”Kedua harus rajin mencari ilmu, dan rajin ibadah. Di sini emosional dan spiritualnya juga harus lengkap,” ujar pria yang akrab disapa Emil itu.
Emil menjelaskan, Masagi berarti paripurna, kokoh, dan ajeg di semua sisi kehidupan. Bandung Masagi menggunakan simbol pohon yang karakternya akar. Menurutnya, akar sehat dan baik akan berbuah luar biasa.
”Seperti halnya kita sebut hasil tidak akan membohongi proses. Kalau hasil baik, proses juga baik. Masagi harus mengakar di tempat kita hidup, makanya kita harus cari akar-akarnya,” ujar Emil.
Ada empat prinsip yang ada pada pendidikan karakter Bandung Masagi. Silih asih, dia jelaskan sebagai saling mencintai kehidupan dan kemanusian. Lalu, silih asah dianggap untuk mencerdaskan dan tidak pintar sendiri.
Silih asuh, diartikan sebagai saling mendampingi dan membimbing antarmanusia. Terakhir adalah belajar menyampaikan hal yang baik.
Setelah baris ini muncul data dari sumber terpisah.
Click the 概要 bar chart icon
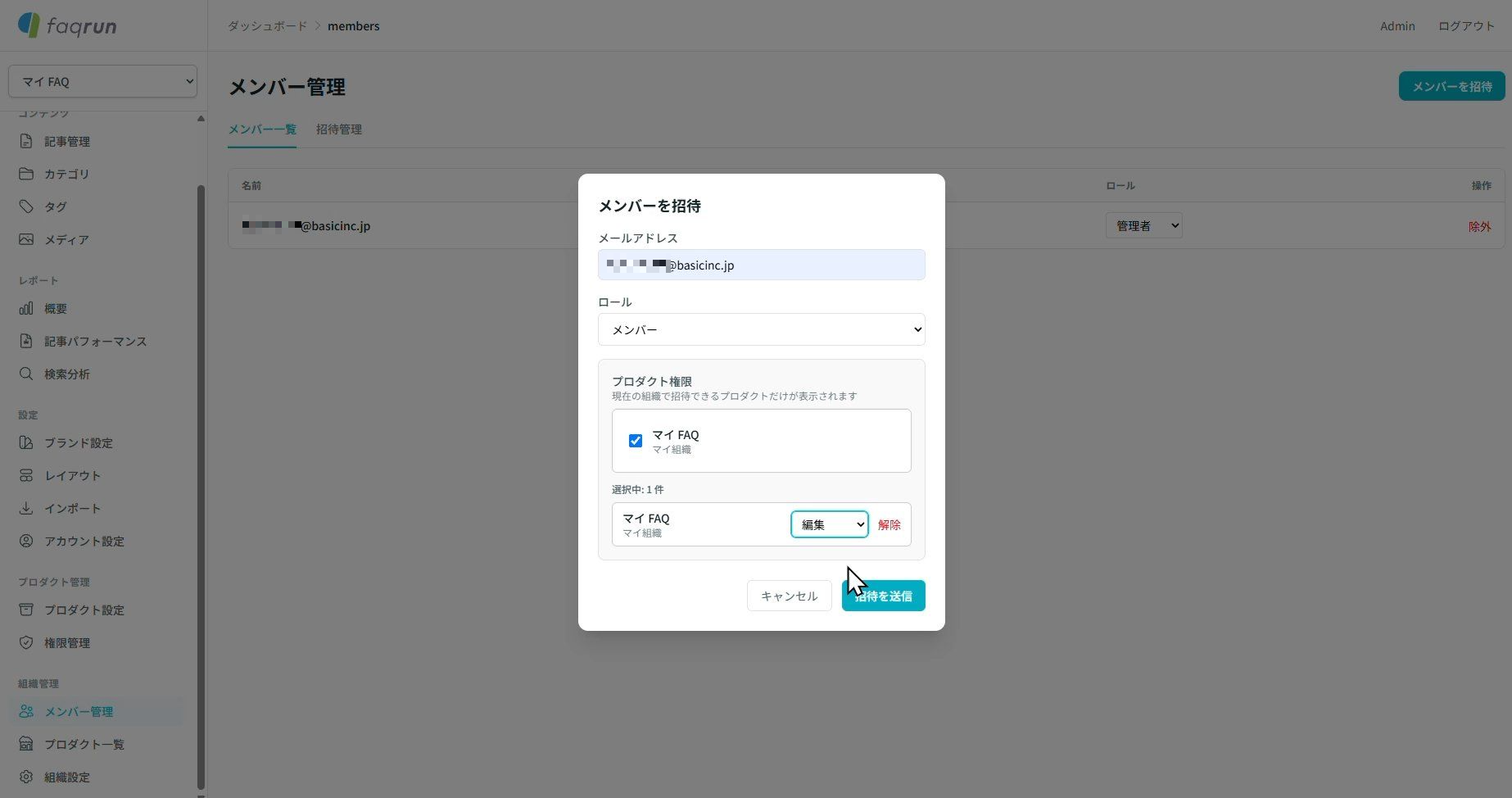Image resolution: width=1512 pixels, height=798 pixels. tap(26, 308)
Dari empat itu lahir empat program, cinta agama sebagai dasar dan kompas moral. Kedua, jaga budaya, makanya ada Rebo Nyunda. Bela negara, dan cinta lingkungan. Ini yang dalam kurikulum formal kurang hadir
Emil menyebutkan, pendidikan karakter Bandung Masagi akan menghasilkan anak dengan sejumlah sifat. Dia mencontohkan, anak bisa jujur, berani, percaya diri, tangguh, peduli, tekun, bisa adil kepada sesama, toleran, disiplin, mandiri, kritis, berinisiatif, kreatif, ramah, someah, tanggung jawab, sederhana, cekatan, sadar diri, serta kerjasama. ”Peluncuran pendidikan karakter Bandung Masagi merupakan harapan generasi muda saat ini,” ujarnya.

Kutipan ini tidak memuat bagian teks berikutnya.